§ BRIEF:
Filter the listing below, keeping only the lines with the word "Zielona".

§ EXTRACTED ENTRIES:
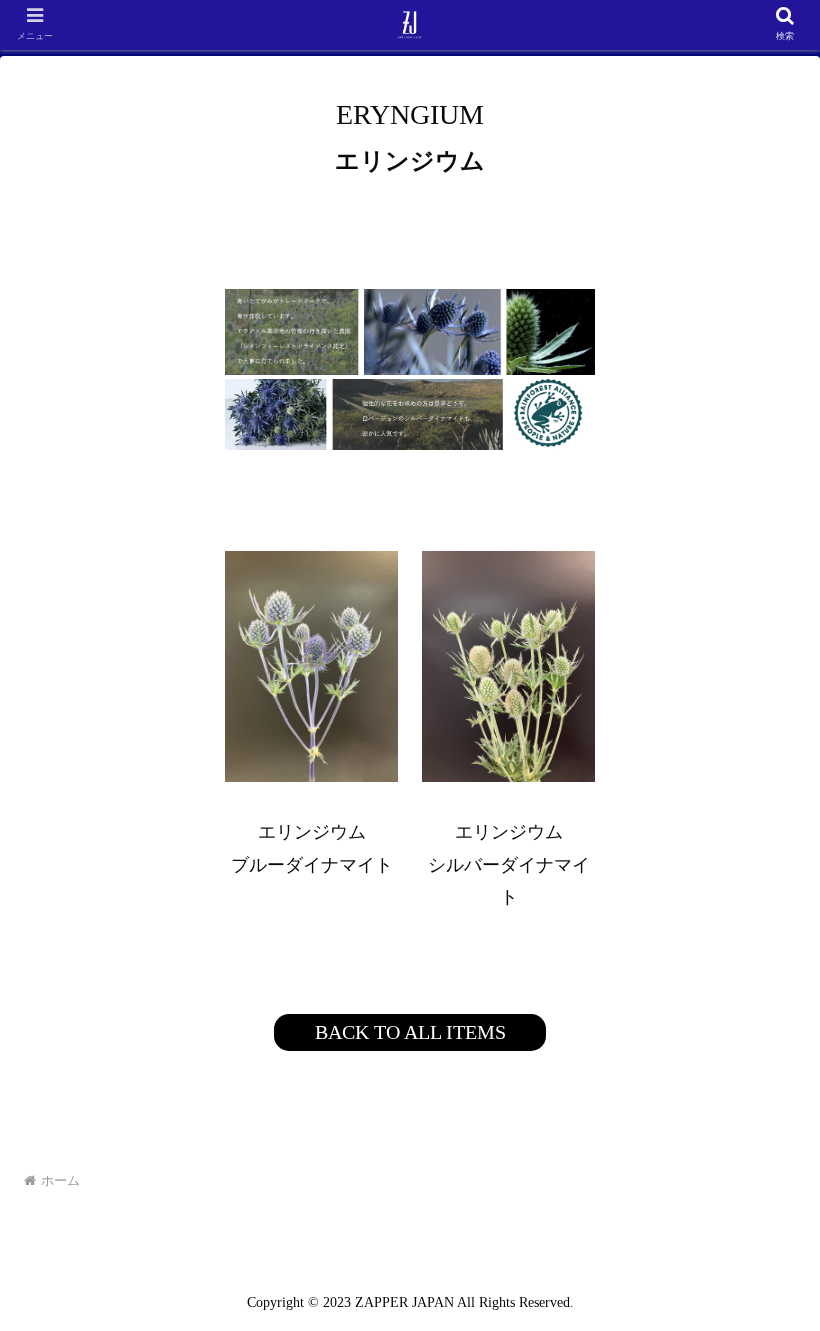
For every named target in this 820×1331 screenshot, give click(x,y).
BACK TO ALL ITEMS (410, 1032)
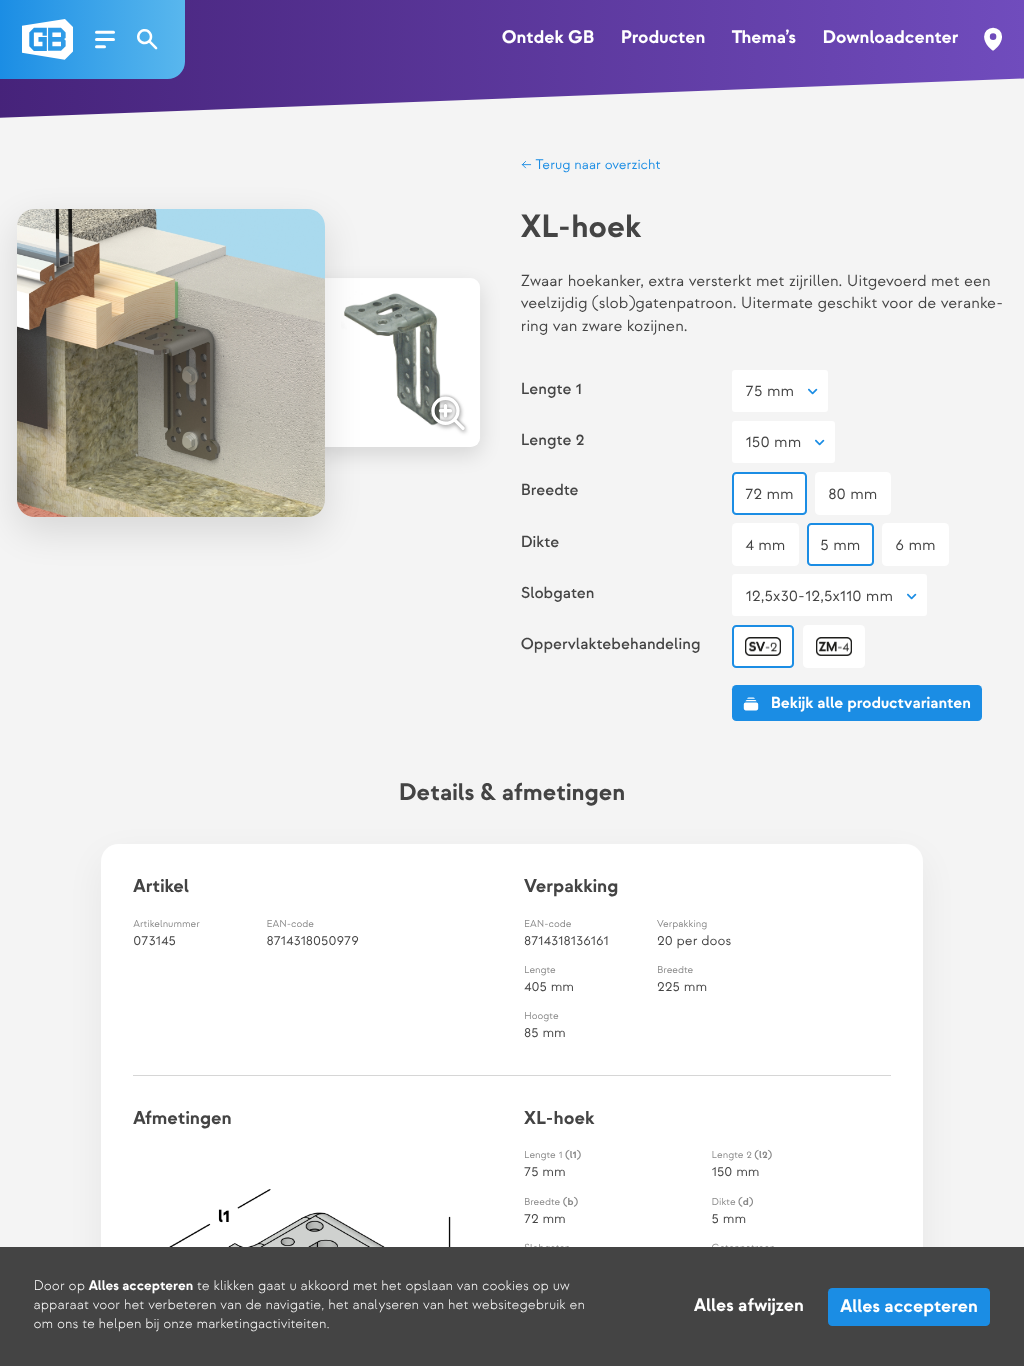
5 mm (840, 545)
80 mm (852, 494)
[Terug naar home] (47, 39)
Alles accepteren (910, 1306)
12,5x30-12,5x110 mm (819, 596)
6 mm (915, 545)
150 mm (774, 442)
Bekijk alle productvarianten (871, 703)
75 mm (770, 391)
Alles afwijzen (749, 1306)
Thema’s (764, 38)
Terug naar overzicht (596, 166)
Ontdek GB (548, 38)
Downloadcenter (890, 38)
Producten (663, 38)
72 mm (770, 494)
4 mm (766, 545)
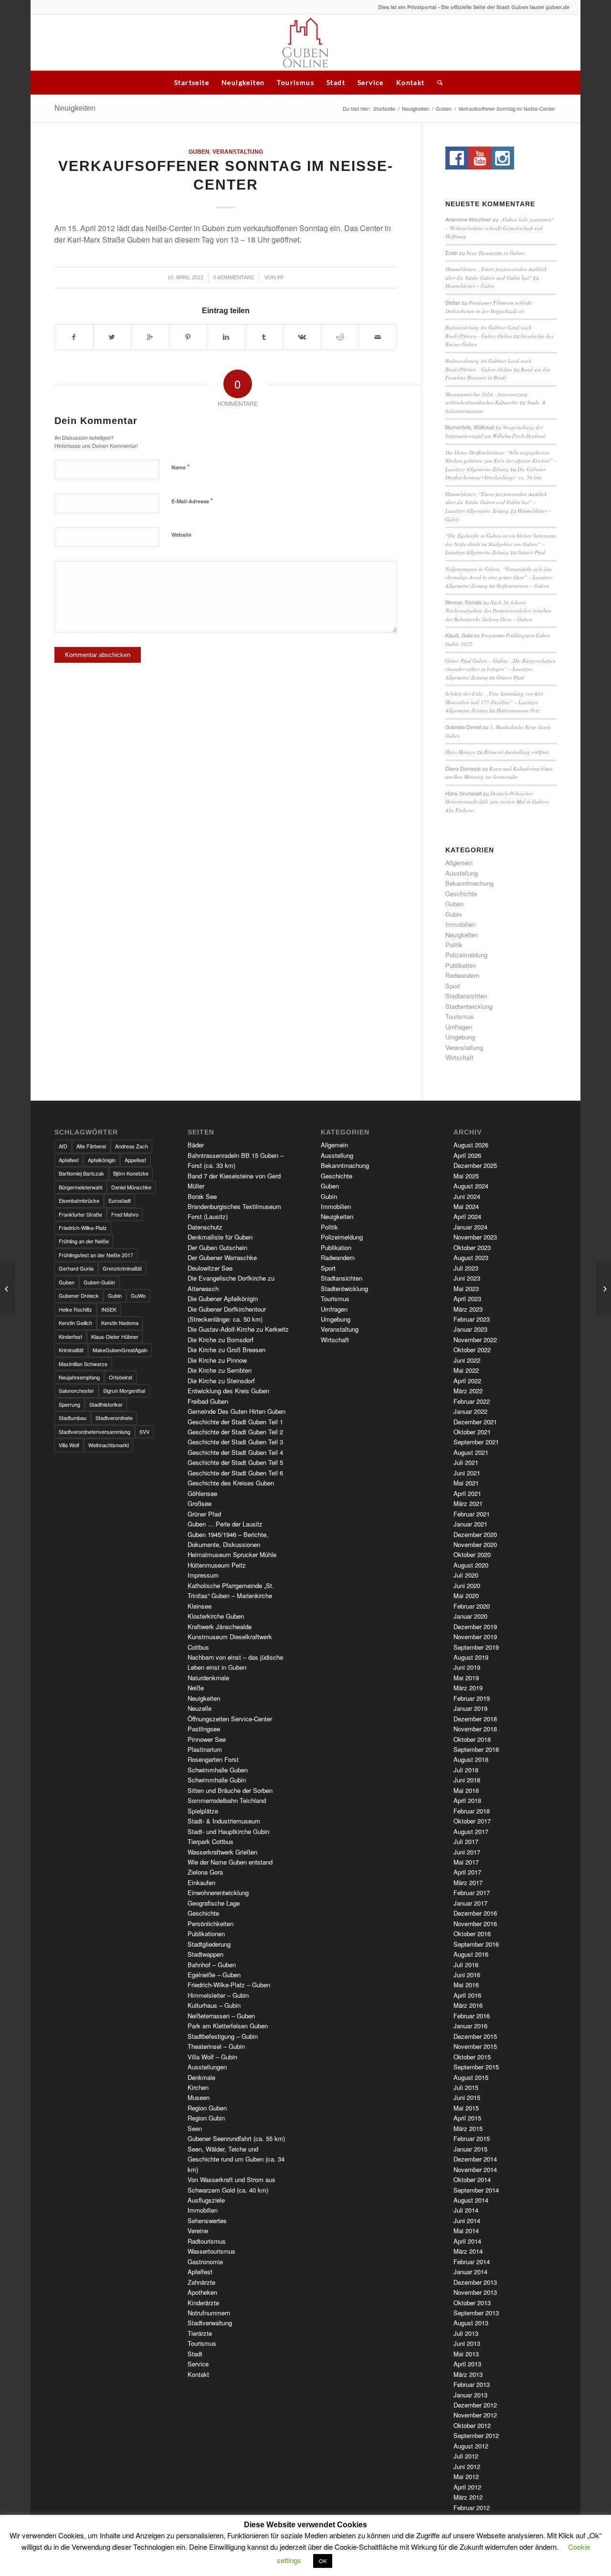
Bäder (196, 1144)
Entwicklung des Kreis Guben (228, 1390)
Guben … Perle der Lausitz (225, 1523)
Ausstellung (461, 873)
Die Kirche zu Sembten (220, 1370)
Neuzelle (199, 1708)
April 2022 (467, 1380)
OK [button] (323, 2561)
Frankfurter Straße (80, 1214)
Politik (454, 944)
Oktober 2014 (472, 2179)
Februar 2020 (471, 1606)
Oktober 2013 (472, 2302)
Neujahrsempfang (79, 1377)
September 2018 (476, 1749)
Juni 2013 (466, 2343)
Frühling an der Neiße (84, 1241)
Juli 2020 (465, 1575)
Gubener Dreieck (79, 1295)
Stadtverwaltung (210, 2322)
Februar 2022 (471, 1401)
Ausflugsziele (206, 2200)
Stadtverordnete (114, 1417)
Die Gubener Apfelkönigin (223, 1298)
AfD (63, 1146)
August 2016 (470, 1954)
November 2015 (475, 2046)
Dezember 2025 (475, 1165)
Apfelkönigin (102, 1160)
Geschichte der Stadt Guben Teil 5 (235, 1462)
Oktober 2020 (472, 1554)
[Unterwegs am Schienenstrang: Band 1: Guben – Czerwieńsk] (603, 1288)
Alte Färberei (91, 1146)
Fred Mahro (124, 1214)
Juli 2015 (465, 2087)
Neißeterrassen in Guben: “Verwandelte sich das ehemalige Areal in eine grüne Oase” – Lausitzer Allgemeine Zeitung (498, 577)
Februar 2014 (471, 2261)
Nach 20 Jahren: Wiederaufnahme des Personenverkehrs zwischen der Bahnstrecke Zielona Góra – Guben (498, 611)
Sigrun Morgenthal (124, 1390)
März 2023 (468, 1309)
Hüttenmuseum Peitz (518, 710)
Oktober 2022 (472, 1349)
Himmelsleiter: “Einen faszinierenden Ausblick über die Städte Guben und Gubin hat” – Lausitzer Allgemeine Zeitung (496, 502)
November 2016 (475, 1923)
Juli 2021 (465, 1462)
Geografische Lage (214, 1903)
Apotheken (202, 2292)
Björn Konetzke (130, 1173)
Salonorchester (76, 1390)
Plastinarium (205, 1749)
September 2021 (476, 1441)
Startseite (191, 82)
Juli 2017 (465, 1841)
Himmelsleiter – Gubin (470, 285)
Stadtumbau (72, 1417)
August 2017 (470, 1831)
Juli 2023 (465, 1267)
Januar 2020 (470, 1616)
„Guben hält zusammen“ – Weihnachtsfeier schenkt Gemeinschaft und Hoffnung (499, 228)
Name (180, 466)
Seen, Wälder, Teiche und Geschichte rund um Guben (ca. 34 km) (236, 2159)
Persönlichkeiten (210, 1923)
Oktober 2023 (472, 1247)
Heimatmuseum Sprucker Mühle (232, 1554)
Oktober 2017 (472, 1820)
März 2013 (468, 2374)
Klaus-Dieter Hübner (114, 1336)
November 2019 (475, 1636)
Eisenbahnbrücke (79, 1200)
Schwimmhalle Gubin (217, 1779)
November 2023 (475, 1236)
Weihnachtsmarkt (108, 1445)
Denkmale (201, 2077)
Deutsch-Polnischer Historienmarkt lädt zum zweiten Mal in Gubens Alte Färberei (497, 802)
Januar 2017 (470, 1903)
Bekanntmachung (469, 883)
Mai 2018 (466, 1790)
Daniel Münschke (131, 1187)
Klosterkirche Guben (216, 1616)
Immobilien (460, 924)
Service (371, 82)
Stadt (336, 82)
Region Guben (207, 2107)
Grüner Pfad (531, 552)
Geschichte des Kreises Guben (231, 1482)
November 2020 (475, 1544)
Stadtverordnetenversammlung (94, 1431)
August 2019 (470, 1657)
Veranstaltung (237, 151)
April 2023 (467, 1298)
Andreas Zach (131, 1146)
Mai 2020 (466, 1595)
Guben (444, 108)
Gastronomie (205, 2261)
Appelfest (135, 1160)
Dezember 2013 (475, 2282)
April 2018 (467, 1800)
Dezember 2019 (475, 1626)
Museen (199, 2097)
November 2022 (475, 1339)
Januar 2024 (470, 1226)
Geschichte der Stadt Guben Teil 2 (235, 1431)
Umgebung (460, 1036)
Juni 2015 (466, 2097)
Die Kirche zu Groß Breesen (226, 1349)
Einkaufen (201, 1882)
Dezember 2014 (475, 2158)
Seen (195, 2128)
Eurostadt (119, 1200)
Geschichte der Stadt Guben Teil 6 (235, 1472)
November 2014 (475, 2169)
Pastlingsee (204, 1728)
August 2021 (470, 1452)
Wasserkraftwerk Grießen (222, 1851)
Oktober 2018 (472, 1739)
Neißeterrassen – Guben (522, 585)
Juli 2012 (465, 2455)
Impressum (203, 1575)
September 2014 (476, 2189)
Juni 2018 (466, 1779)
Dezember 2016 (475, 1913)
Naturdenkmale (208, 1677)
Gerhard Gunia (76, 1268)
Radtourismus (207, 2241)
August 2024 (470, 1185)
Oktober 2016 (472, 1933)
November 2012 (475, 2414)
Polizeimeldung (466, 954)
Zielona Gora (205, 1871)
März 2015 (468, 2128)
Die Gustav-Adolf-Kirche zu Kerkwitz (238, 1329)
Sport (452, 985)
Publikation (460, 965)
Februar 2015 (471, 2138)
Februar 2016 (471, 2015)
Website (181, 534)
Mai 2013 (466, 2353)
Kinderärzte (203, 2302)
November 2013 (475, 2292)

§ ANSWER TO THIS EXERCISE:
Nach 20 Jahren: Wiederaufnahme des Personenverkehrs zwischen der Bahnstrecke Zielona Góra – Guben (498, 611)
Zielona Gora (205, 1871)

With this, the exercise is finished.